▸ Task instructions: Pull every line holding the word "click" out of the data and copy it.

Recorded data
+ + + + +

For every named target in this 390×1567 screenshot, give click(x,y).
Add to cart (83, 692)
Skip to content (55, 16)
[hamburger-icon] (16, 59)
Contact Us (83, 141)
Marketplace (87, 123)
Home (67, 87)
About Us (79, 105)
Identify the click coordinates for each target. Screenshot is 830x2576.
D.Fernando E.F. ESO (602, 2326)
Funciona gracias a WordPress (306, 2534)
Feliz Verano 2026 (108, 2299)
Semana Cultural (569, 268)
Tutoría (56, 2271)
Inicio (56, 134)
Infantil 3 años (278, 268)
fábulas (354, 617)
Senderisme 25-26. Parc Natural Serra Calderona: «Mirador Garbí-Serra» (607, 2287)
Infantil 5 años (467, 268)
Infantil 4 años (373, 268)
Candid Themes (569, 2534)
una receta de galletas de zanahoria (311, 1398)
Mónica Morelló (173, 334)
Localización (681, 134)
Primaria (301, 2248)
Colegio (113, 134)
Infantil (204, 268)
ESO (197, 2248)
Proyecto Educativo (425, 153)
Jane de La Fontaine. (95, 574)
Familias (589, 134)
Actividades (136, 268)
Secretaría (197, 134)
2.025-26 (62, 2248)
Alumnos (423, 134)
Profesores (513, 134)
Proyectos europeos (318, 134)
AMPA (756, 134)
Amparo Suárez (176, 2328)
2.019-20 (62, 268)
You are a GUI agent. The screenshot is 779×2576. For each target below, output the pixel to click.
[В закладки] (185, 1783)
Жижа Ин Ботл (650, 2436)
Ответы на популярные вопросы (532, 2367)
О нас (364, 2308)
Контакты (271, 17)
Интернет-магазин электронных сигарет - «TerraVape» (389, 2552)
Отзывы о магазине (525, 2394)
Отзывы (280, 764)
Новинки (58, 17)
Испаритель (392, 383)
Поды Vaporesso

+ + + + +

▸ Solution:
For every named target in this 390×1567 screenshot, give click(x,y).
Identify the click coordinates for each target. Screenshot is 830x2576.
You are a GUI agent. The screenshot is 779×2576. For each target below, output the pixel to click.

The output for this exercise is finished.